AttendanceRate: Percentage of classes attended by the student.
HomeworkScore: Average score on homework assignments.
PreviousGPA: GPA from previous semesters or courses.
ExtracurricularActivity: Indicates whether the student participates in extracurricular activities.
Values: 0 (No), 1 (Yes).
FinalGrade: The final grade or score received by the student in the course.
Question 1
Import the dataset and explore it (Identify the types of variables, number of observations and view first few rows).
Create a box plot to visualize the relationship between FinalGrade and ExtracurricularActivity and interpret it.
Create a scatter plot to visualize the relationship between FinalGrade and StudyHours and interpret it.
Construct the matrix plot and correlation matrix. Comment on the relationship among variables. (Hint: exclude any categorical variables, if present.)
Question 2
Fit a simple linear regression model to predict FinalGrade in terms of StudyHours and give the model summary.
Test the significance of the slope parameter (Write down the relevant hypothesis).
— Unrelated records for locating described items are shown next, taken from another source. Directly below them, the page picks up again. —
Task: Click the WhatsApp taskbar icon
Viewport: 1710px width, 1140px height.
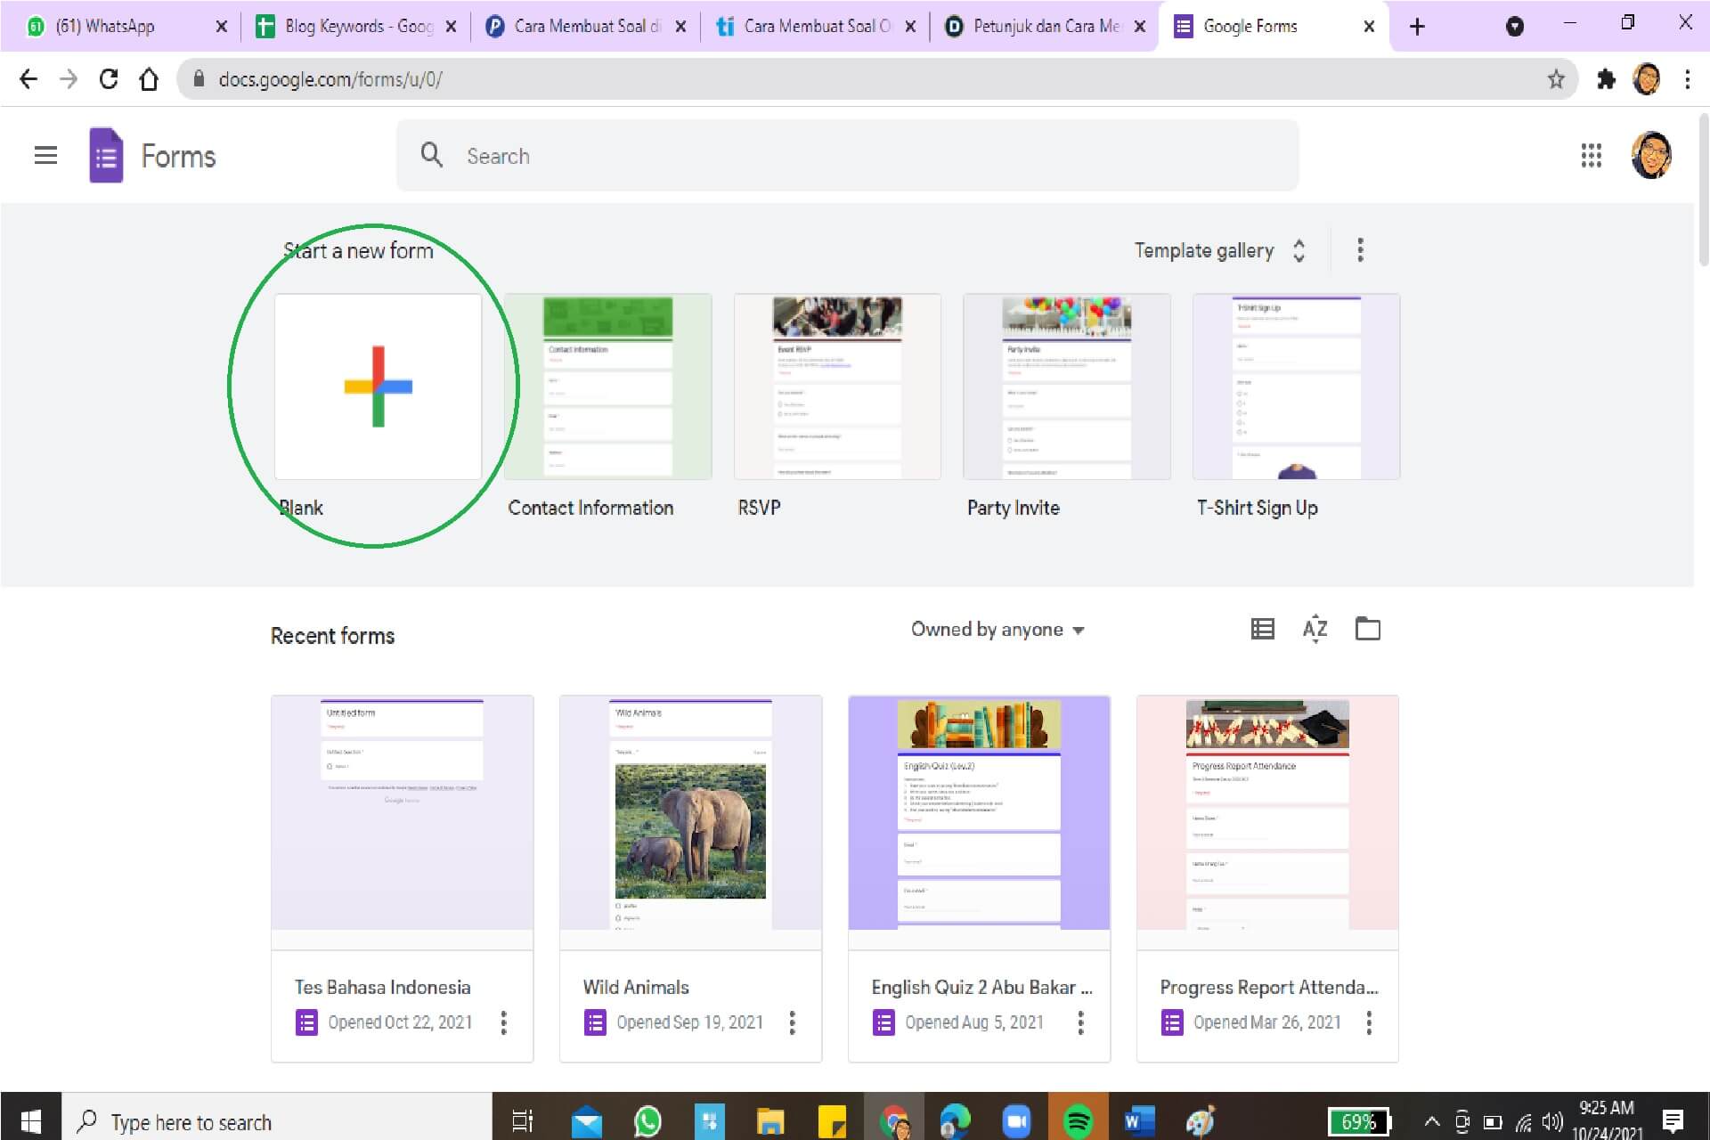Action: point(649,1121)
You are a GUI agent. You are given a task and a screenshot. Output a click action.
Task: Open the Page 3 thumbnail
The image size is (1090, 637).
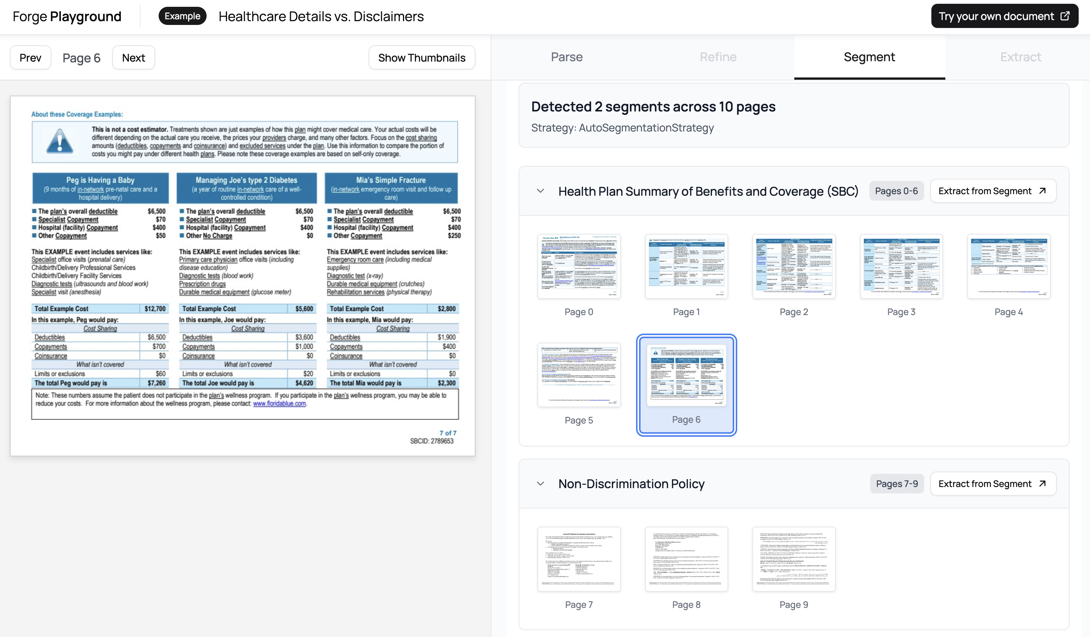901,267
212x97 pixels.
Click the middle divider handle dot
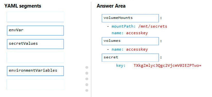pyautogui.click(x=87, y=79)
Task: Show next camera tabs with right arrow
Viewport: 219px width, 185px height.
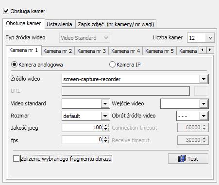Action: click(210, 50)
Interpret the slope parameter. (Note: no need to interpret the intercept)
Discuss the accuracy of the parameter estimates.
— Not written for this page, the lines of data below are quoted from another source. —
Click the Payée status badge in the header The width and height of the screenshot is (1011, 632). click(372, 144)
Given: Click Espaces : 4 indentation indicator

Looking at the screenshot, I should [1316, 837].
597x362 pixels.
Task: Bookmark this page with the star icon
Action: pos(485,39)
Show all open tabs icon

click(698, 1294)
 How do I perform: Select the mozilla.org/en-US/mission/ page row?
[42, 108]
Discuss the overall accuracy of the model.
Check for the model assumptions.
Write down the model equation.
Predict the FinalGrade of a student who studied 40 hours using the model in part g).
Question 3
Fit a multiple linear regression model to predict FinalGrade in terms of all the other variables in the dataset and give the model summary.
Remove insignificant variables (if there is any) and fit a model including the rest of the variables.
Add the interaction term between StudyHours and PreviousGPA to the model above (part b) and give the model summary.
Comment on the significance of the parameters of the model above (part c).
Compare and comment on the accuracy of the models in part b) and part c).
Fit a polynomial regression model to FinalGrade using StudyHours of order 2 and test the model significance. Give the resulting model.